Q: What types of future innovation do you see in the field of cereal science? How are broader societal and technology trends affecting cereal science and the cereal grain industry overall?

A: Cereals and grain-based foods will always be dominant in a healthy human diet. The topics mentioned at Q2 are still important today. “Future product formulation” is a key phrase directing product innovations such as low salt, low sugar, low FODMAP, more fiber, free from, gluten-free, natural ingredients, etc., etc. At the same time, future formulation addresses human health, sustainability, quality, and consumer acceptance. With a growing population and a continuing trend toward eating less meat, we need the grain industry to provide nutritious food products. Society is concerned about health, authenticity, safety, and sustainability. Cereal scientists are seeking innovative solutions to address these concerns, using multidisciplinary approaches and connecting the innovation chain from seed to food.
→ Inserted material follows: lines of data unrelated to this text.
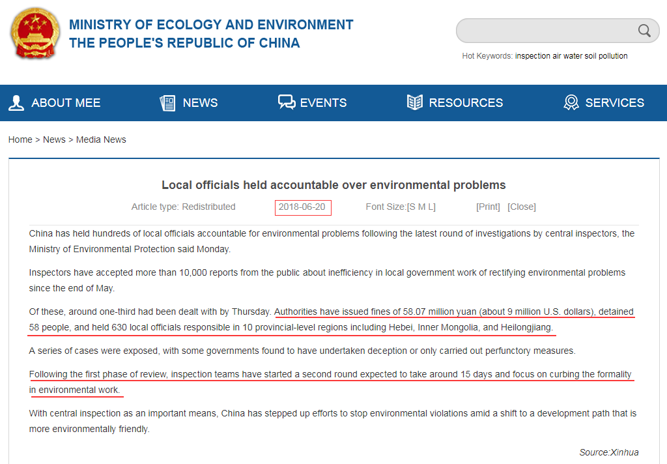Open the EVENTS navigation menu item
Image resolution: width=667 pixels, height=464 pixels.
tap(323, 103)
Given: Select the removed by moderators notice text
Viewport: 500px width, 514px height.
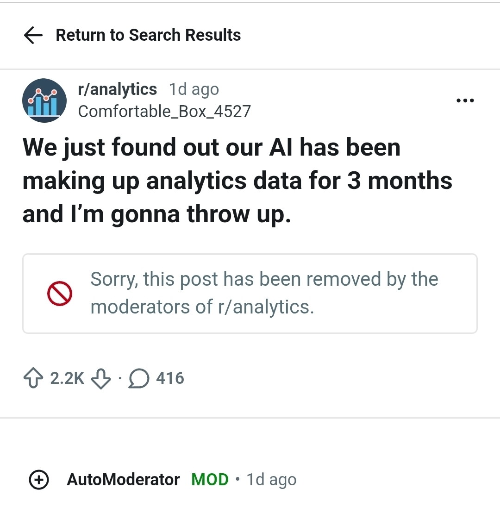Looking at the screenshot, I should coord(264,293).
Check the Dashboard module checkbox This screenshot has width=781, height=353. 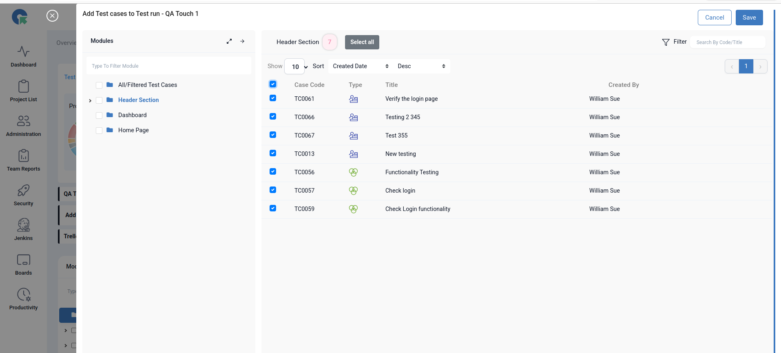(x=99, y=115)
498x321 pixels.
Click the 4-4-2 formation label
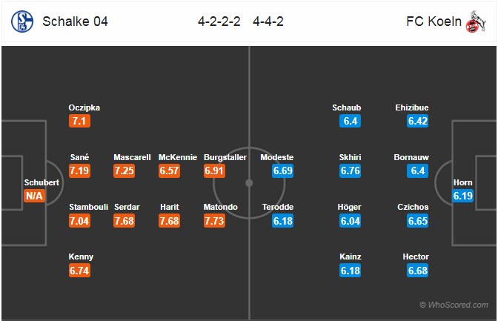click(x=268, y=21)
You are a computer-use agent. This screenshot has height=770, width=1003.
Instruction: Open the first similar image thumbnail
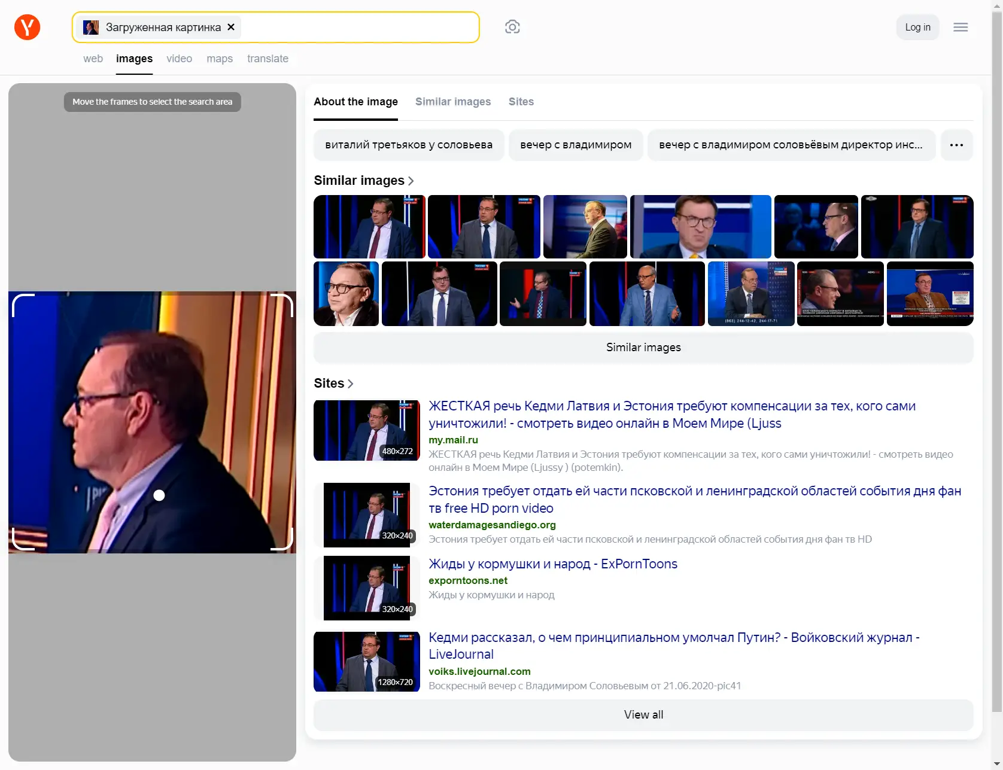point(369,227)
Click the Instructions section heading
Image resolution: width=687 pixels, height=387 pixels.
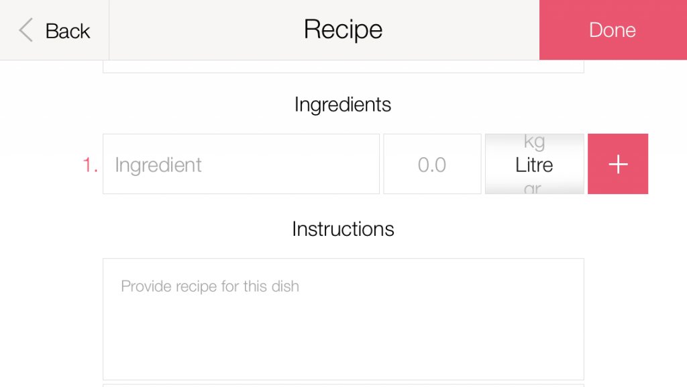pos(343,229)
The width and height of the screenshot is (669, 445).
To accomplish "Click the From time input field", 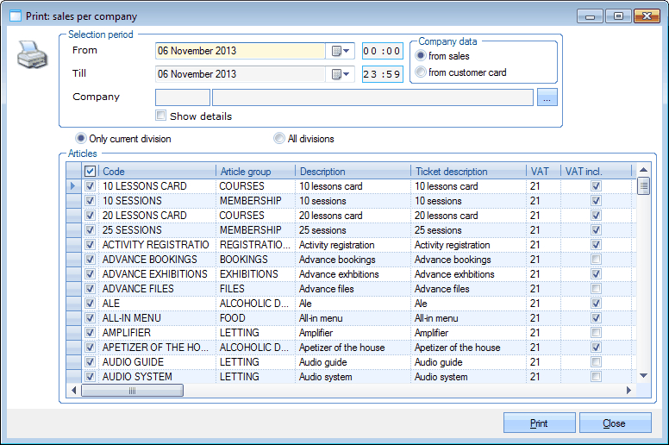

Q: This issue of Cereal Foods World focuses on innovation through the value chain. Do you have any perspectives on this topic?

A: Cereal scientists are well adapted to face future challenges in the food innovation chain. Including the value chain is a prerequisite for motivating industrial partners to invest in private and public research programs. Public–private initiatives especially, such as in the Netherlands, have proven to be a powerhouse for delivering food innovation throughout the value chain, showing that fruitful and impactful collaboration among industry, private/institutional labs, and academia is the way forward.


Q: What’s next for you?

A: Next year will be the 10th anniversary of FoodPhysica. A plan for a festive symposium is in the making. We are also celebrating ongoing laboratory expansion plans to deliver more contract R&D services to our clients. Answering the questions in this member spotlight made me realize how time has flown past. Over the previous 10 years, my research activities have diversified into areas other than cereal science, and this will probably continue over the next 10 years. Nonetheless, AACCI has played a role in enlarging my network and improving my skills to become a successful consultant, independent scientist, and lab owner.